September 24, 2020

screen capture of a Zoom call between Atlanta Fed regional executives and business executives and other community leaders

What is the state of the Southeast's pandemic economy?

There is no single answer. Rather, there's a patchwork of many economies feeling increasingly varied effects of the coronavirus pandemic, depending mainly on industry, location, and population density.

map of the Southeast United States showing location and frequency of REIN interviews

Those are the headline findings from the Federal Reserve Bank of Atlanta's latest round of conversations with business executives and other community leaders across the Reserve Bank's six-state district.

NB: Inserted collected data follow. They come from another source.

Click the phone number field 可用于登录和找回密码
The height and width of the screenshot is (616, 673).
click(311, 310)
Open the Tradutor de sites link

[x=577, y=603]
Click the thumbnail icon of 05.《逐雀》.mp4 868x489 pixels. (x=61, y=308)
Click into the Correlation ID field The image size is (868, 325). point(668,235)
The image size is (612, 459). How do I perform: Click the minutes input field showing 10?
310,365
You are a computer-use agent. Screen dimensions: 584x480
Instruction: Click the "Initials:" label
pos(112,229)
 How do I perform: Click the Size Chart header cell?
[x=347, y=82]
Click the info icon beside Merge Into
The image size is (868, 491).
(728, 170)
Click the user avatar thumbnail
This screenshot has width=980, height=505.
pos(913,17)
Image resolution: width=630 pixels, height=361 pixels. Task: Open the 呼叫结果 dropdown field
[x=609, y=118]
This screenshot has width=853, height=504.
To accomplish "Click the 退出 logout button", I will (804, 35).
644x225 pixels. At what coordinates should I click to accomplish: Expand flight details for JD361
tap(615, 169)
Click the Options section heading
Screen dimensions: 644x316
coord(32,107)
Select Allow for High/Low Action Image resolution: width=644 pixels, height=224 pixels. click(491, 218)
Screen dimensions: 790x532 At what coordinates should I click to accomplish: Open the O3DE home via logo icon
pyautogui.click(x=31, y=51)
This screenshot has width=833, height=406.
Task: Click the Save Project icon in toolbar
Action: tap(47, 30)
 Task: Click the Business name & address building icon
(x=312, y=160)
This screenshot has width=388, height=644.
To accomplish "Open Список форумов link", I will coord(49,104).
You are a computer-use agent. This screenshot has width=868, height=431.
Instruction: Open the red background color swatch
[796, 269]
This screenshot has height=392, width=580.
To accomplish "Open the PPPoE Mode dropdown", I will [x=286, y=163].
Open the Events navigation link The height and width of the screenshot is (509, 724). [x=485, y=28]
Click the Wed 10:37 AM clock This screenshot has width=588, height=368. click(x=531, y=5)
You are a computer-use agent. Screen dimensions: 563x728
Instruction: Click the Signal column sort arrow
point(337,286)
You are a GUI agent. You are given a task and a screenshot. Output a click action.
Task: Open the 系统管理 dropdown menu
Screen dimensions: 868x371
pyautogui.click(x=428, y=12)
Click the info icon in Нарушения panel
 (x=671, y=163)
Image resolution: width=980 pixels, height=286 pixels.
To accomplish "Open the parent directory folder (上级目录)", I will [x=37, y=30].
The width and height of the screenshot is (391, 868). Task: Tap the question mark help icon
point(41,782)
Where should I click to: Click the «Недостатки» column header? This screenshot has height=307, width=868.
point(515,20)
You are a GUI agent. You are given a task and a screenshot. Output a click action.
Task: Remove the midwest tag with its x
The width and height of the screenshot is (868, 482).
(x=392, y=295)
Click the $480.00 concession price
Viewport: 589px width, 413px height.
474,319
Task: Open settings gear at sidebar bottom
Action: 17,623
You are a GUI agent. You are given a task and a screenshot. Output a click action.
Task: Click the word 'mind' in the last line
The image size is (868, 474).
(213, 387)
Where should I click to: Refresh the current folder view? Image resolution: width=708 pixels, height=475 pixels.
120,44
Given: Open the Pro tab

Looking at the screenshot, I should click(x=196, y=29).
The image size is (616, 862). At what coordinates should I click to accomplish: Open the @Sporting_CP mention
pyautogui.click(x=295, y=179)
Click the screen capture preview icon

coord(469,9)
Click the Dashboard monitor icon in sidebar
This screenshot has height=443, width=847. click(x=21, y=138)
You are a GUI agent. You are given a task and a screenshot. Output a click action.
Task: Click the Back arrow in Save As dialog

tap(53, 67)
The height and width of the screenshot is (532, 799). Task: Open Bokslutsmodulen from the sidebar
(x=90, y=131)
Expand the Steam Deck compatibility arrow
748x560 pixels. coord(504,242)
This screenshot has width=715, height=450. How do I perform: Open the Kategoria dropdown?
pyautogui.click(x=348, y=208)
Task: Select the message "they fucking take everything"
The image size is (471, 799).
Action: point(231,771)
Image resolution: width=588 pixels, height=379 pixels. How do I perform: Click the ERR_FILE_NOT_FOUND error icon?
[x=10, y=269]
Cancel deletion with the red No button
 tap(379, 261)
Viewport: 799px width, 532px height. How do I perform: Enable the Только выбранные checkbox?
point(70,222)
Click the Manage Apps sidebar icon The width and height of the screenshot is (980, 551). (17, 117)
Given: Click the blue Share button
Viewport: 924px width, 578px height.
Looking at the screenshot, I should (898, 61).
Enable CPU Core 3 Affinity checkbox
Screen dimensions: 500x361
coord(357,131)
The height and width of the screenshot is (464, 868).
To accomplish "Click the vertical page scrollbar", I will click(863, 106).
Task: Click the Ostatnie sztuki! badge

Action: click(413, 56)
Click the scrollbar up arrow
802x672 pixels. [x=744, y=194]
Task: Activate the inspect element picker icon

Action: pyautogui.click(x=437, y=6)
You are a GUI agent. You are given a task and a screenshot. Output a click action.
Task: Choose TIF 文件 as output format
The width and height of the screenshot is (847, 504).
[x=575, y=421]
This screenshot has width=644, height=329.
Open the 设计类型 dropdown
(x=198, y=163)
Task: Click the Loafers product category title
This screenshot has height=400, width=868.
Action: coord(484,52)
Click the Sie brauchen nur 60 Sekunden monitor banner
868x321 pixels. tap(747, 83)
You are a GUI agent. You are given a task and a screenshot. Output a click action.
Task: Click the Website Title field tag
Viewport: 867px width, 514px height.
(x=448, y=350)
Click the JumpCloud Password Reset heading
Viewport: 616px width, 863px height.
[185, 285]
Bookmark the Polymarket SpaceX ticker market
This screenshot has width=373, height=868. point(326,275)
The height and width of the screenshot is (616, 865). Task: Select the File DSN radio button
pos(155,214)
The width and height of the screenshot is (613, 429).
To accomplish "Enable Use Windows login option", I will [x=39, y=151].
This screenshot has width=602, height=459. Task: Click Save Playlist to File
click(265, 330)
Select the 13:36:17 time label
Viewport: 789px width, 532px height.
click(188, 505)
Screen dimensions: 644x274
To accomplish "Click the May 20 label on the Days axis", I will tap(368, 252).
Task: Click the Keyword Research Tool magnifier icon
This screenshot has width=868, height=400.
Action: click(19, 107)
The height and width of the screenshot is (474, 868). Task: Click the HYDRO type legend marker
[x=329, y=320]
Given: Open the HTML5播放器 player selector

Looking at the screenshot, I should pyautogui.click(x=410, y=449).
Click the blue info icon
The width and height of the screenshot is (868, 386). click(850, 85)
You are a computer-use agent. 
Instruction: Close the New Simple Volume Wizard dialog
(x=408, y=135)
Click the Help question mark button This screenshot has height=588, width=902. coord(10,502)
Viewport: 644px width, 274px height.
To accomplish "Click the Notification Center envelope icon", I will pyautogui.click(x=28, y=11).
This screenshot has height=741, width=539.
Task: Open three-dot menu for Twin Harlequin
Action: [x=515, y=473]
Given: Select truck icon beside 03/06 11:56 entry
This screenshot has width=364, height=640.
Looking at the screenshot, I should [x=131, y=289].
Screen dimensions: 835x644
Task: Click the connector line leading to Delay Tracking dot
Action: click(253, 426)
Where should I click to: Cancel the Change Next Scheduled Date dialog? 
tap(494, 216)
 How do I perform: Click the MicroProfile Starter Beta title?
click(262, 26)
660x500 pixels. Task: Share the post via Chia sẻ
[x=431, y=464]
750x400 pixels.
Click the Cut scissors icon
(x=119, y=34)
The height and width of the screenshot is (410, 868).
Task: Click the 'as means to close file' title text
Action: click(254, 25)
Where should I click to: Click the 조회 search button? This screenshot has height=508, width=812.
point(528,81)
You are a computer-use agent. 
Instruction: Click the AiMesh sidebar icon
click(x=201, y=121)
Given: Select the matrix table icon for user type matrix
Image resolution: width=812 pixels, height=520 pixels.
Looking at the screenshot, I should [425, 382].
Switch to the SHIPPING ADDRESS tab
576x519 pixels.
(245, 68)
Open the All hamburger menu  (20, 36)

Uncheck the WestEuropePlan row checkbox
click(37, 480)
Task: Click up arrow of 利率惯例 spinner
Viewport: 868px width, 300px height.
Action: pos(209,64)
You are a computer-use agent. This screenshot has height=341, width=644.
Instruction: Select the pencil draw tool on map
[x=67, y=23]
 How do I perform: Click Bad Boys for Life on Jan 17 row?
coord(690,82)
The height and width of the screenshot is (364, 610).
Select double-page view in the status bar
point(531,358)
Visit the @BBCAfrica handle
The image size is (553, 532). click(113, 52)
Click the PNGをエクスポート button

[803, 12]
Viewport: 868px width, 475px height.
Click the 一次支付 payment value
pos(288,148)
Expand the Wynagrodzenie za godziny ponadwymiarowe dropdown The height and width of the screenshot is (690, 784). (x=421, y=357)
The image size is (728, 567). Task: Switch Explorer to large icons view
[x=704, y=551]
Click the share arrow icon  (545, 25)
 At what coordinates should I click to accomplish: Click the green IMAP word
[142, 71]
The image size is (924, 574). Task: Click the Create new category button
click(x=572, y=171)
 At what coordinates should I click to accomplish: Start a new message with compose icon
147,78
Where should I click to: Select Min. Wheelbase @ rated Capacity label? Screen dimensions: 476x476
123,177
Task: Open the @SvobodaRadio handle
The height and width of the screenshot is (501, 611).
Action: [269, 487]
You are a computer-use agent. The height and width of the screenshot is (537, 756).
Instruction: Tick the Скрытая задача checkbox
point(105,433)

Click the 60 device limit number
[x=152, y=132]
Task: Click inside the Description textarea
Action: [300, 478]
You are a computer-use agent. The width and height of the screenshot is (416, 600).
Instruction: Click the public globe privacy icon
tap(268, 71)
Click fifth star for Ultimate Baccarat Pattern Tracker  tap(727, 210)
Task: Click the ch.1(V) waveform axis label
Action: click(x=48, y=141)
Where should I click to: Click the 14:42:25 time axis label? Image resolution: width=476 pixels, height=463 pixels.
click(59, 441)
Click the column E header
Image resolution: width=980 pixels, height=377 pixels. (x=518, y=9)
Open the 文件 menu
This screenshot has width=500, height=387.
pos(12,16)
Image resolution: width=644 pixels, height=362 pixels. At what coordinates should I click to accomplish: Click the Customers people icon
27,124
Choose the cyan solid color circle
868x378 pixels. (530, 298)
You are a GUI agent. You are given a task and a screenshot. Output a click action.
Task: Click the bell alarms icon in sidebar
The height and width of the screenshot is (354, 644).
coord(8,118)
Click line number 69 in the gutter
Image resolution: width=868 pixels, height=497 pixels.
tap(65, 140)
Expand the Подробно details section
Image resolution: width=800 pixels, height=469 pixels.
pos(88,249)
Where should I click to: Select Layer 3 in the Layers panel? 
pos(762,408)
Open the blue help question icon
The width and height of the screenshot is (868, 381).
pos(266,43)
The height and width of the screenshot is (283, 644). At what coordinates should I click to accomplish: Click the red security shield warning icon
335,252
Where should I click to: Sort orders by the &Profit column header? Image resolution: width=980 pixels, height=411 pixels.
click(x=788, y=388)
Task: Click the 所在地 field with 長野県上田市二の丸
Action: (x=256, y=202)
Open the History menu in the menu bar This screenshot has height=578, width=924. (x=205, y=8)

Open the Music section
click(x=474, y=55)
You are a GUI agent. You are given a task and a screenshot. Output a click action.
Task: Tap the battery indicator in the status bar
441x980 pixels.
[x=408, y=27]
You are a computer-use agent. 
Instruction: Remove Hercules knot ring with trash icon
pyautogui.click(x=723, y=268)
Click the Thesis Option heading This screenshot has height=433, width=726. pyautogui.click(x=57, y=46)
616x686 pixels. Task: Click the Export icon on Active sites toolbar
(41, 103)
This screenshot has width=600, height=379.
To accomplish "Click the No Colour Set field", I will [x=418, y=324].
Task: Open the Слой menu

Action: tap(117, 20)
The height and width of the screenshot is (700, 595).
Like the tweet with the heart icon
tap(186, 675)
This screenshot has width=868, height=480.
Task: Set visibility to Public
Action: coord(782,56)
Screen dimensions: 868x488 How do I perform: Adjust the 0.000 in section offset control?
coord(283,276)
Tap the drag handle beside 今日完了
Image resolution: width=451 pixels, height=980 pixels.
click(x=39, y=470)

Since July, interviews with nearly 300 contacts by the Atlanta Fed's Regional Economic Information Network (REIN) team also found uncertainty remains widespread about the trajectory of the virus and the localized impact on business (see the map indicating concentrations of REIN interviews). Recent results from the Survey of Business Uncertainty, described in this Atlanta Fed macroblog post, reiterate the persistence of this outlook among firms.

REIN team members' in-depth conversations are critical for numerous reasons, especially now. For one, checking in with the same large group throughout the public health crisis offers an evolving, real-time view of business conditions. Ongoing dialogue allowed the REIN staff to better understand the vast uncertainties that compelled many southeastern businesses. Ultimately, these conversations inform monetary policymaking, as grassroots intelligence from REIN helps Atlanta Fed president Raphael Bostic try to determine how and when the broad macroeconomy will recover.

Atlanta Fed president Raphael Bostic. Photo by David Fine
Atlanta Fed president
Raphael Bostic.
Photo by David Fine

In a July Economy Matters article, a REIN analysis of firms' experiences and expectations pointed to emerging bright spots shadowed by uncertainty. Since then, REIN staff have monitored the sputtering recovery and the forces shaping it, including the expiration of some Coronavirus Aid, Relief, and Economic Security (CARES) Act economic assistance, as well as plans for school reopening.

Growing divergence in pandemic experience

Market demand has varied greatly across industries during the pandemic. Thriving sectors include makers and sellers of home and outdoor products and goods aimed at addressing health and safety concerns. Reports suggest that many prospering retailers have built on years-long trends of consumer preferences for strong, easy-to-use ecommerce platforms and other practices that engender customer loyalty. Residential real estate also remains strong, as homebuilders, real estate agents, and lenders all describe vibrant conditions across the Southeast.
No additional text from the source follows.